In the summer of 2007, I was working with a group of biologists for the Fish and Wild Service of the Department of Interior in a class called Critical Writing, Critical Thinking. It’s a grueling, week long session of reading, writing, thinking, and reviewing, during which we all get frustrated more than once. And by the time we leave, we’re all exhausted and exhilarated.
And on this one afternoon in July, when the frustration was running pretty high, and the exhaustion was just around the corner, and we couldn’t even glimpse the exhilaration, one of us broke. A certain biologist skipped his pen across the table, tossed himself back into his chair, threw his arms up, and surrendered.
To be fair, the morning session on sentence structure had been rough, involving a fairly intense battle between the phrase camp and the clause camp. Anyone who has worked for the government, or tried to decipher IRS publications, will understand what it must have been like to rally those troops. So when the afternoon lesson on causal argumentation broke down precisely because of a sentence structure issue, a minor skirmish was to be expected.
So it was that a very well respected, long term employee of the federal government in all seriousness albeit with candor and vehemence exclaimed, “Why can’t we just hire some grammar experts in Washington to clean up this crap and let us do our jobs?” (I’m paraphrasing.) And the revolutionary shot was fired. Grumbles began throughout the room, and the instructor team began furtively glancing first at one another and then at the exits.
As a composition instructor, an English PhD, and a contractor for the federal government, you might expect me to jump on an opportunity like that.
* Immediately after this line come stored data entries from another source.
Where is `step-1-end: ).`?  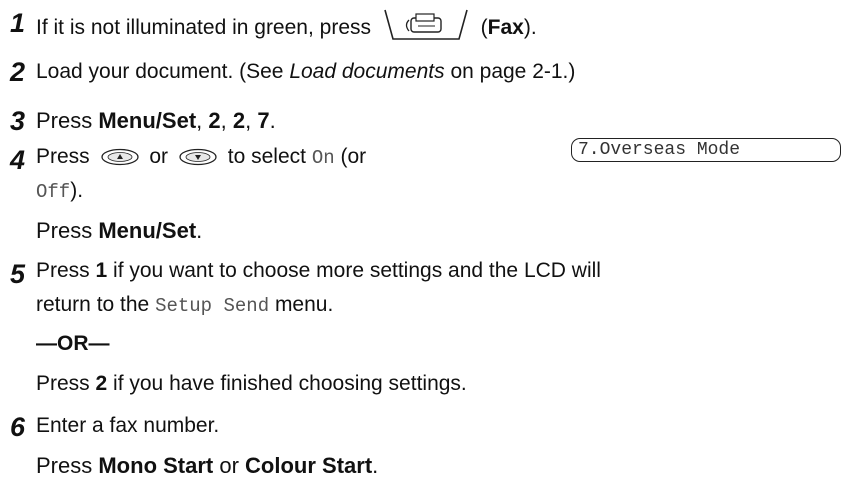 step-1-end: ). is located at coordinates (530, 28).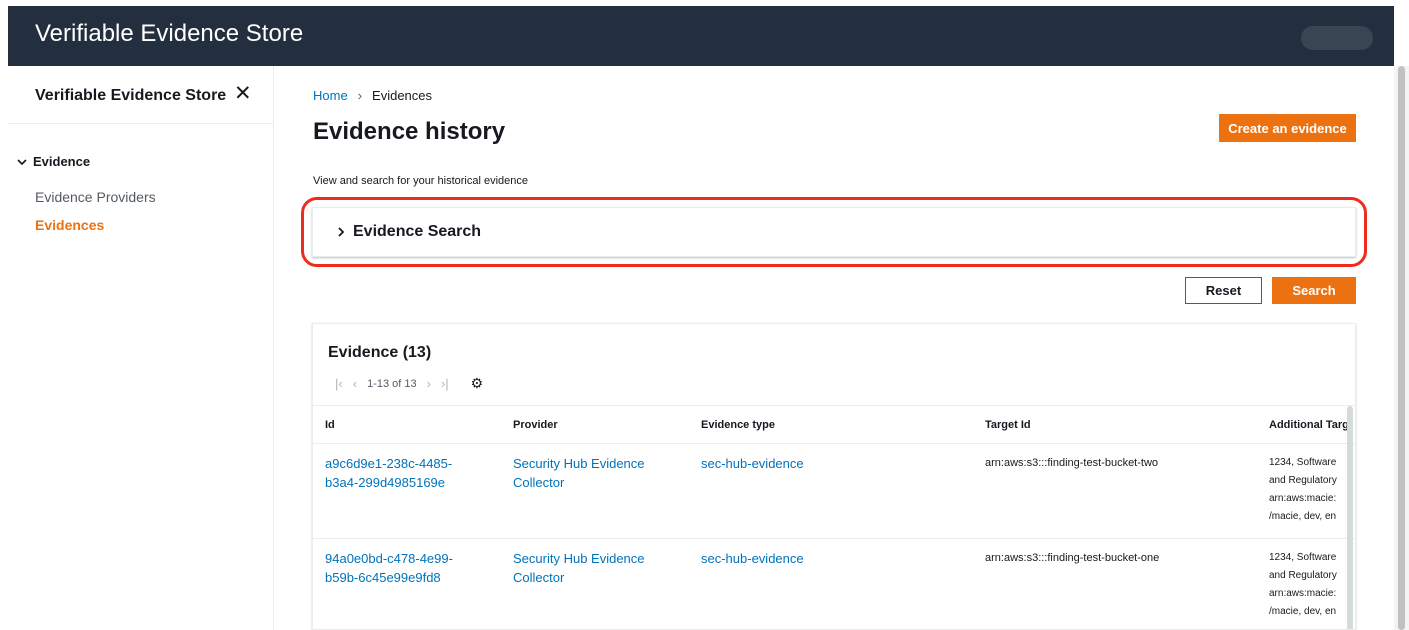 The width and height of the screenshot is (1409, 630). Describe the element at coordinates (1115, 491) in the screenshot. I see `target-id-cell: arn:aws:s3:::finding-test-bucket-two` at that location. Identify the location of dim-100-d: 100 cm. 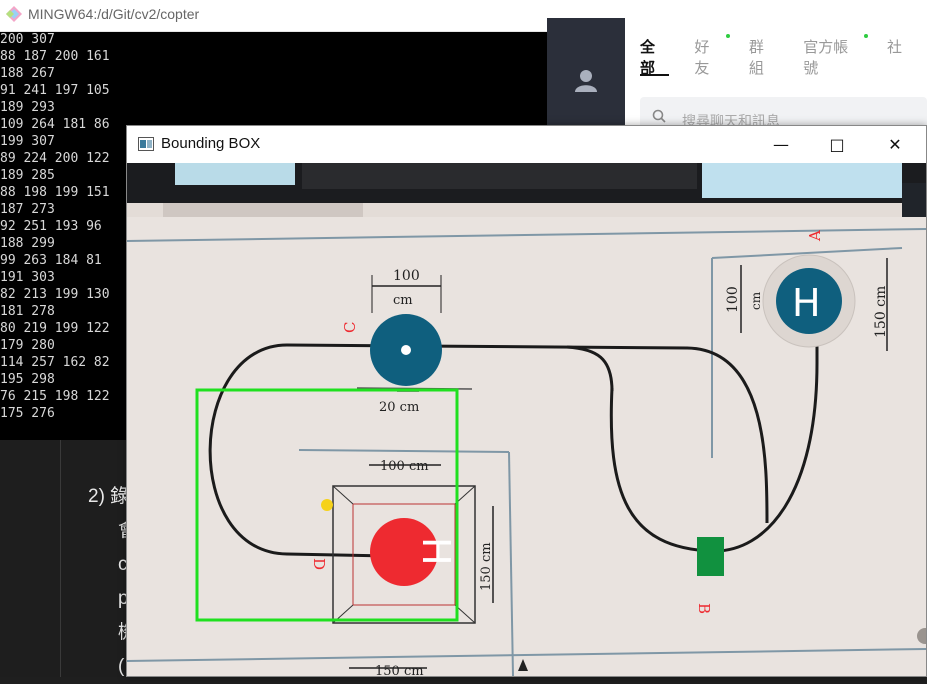
(404, 466).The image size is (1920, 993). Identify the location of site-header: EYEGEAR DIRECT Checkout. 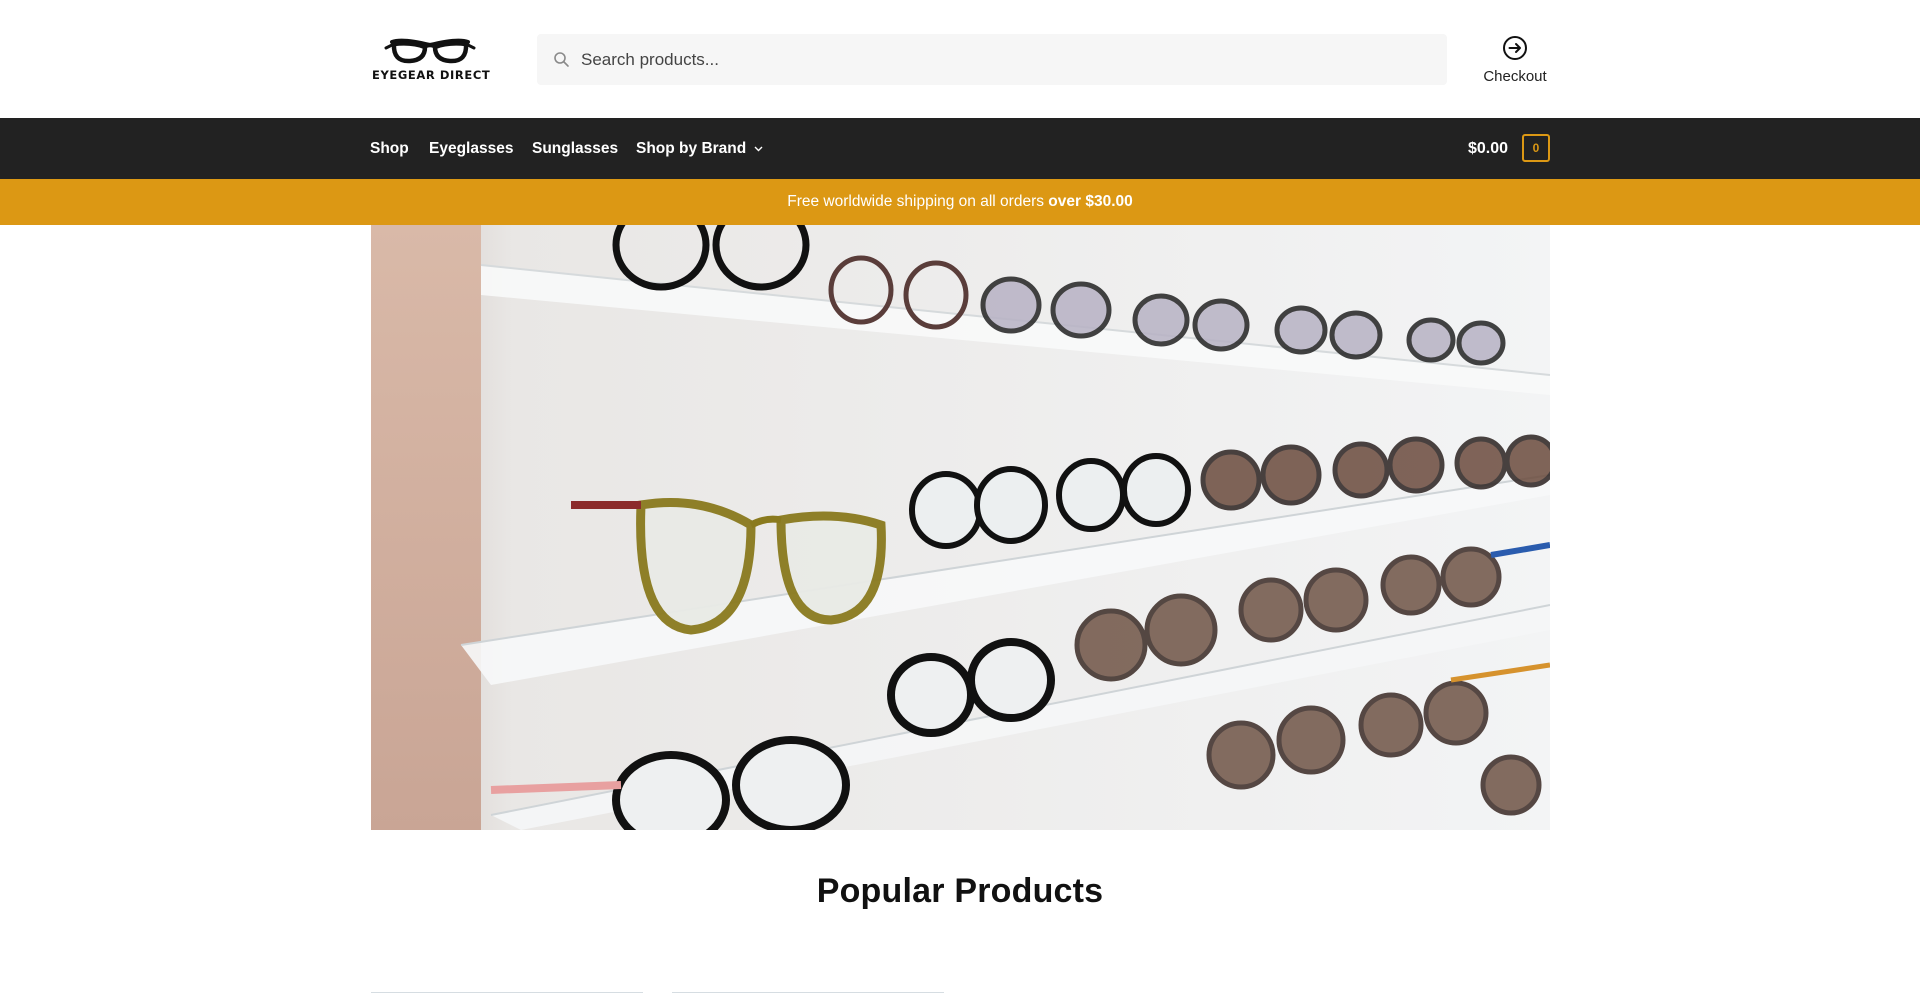
(960, 59).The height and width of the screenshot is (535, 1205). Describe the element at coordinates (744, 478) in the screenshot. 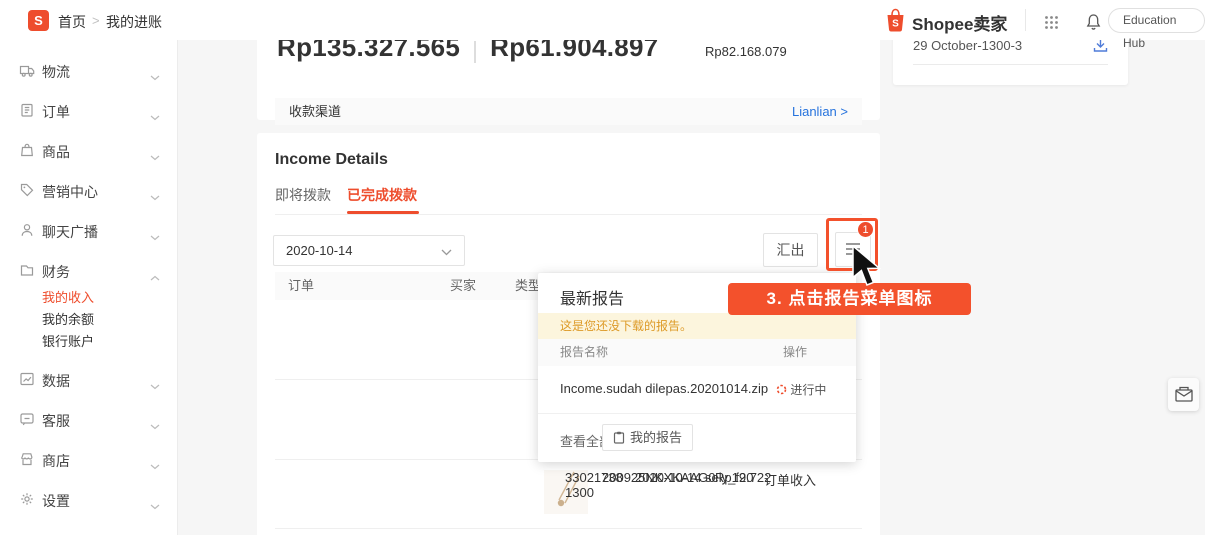

I see `payout-amount: Rp19.722` at that location.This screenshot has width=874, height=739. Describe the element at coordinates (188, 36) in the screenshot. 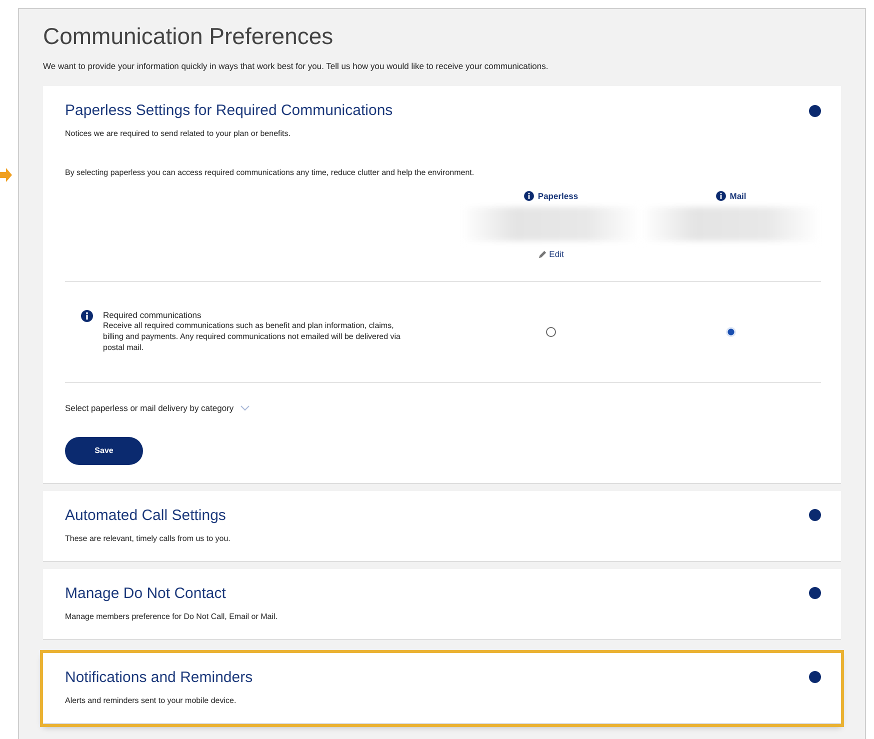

Perhaps if I were a little more mercenary, I might have said something like, “Pay me an excellent salary, and I’ll be happy to clean up your crap.” Except I won’t. Nor will I argue would any other English expert, language lady, or grammar guru (despite the foregoing penchant for alliteration, I personally prefer GQ—Grammar Queen).
It’s not just that the idea of copy editing bores me to tears. There are plenty of people that do it, and that love what they do. It’s simply the fact that a copy editor cannot clean up faulty grammar. Take the following example:
The authority to list a “species” as endangered or threatened is thus not restricted to species as recognized in formal taxonomic terms but extends to subspecies and for vertebrate taxa to distinct population segments (DPS’s).
If you’re not a biologist, and I definitely am not, you’re probably going—what does that mean? Sorry, but I don’t really know. What I do know is that it might need a comma around the words “for vertebrate taxa.”
You see, that phrase is an element that might be restrictive or non-restrictive, also called essential or non-essential. The answer hinges around the question are vertebrate taxa the ONLY subspecies to have DPS’s? If so, the phrase requires commas, because DPS necessarily refers to vertebrate taxa.
Do you see what I mean? Only a biologist would understand that. But it’s a biologists’ job to make that clear to his readers. And the commas make that clear, whether you’re a biologist or not.
So who is going to be the next grammar guru? You. Because you are the only person with the knowledge, expertise, and PASSION to care enough about your subject matter to express it clearly, concisely, and correctly. And in order to do that, you have to know the difference between a restrictive and a non-restrictive element. You have to understand how to punctuate coordinating conjunctions properly. You need to know when to use a semicolon and when to use a hyphen. In other words, you have to become the grammar expert.
There’s no grammar guru that can “clean up your crap.” But if you care enough about your profession, you’ll become the expert so that you can advocate for your own message effectively.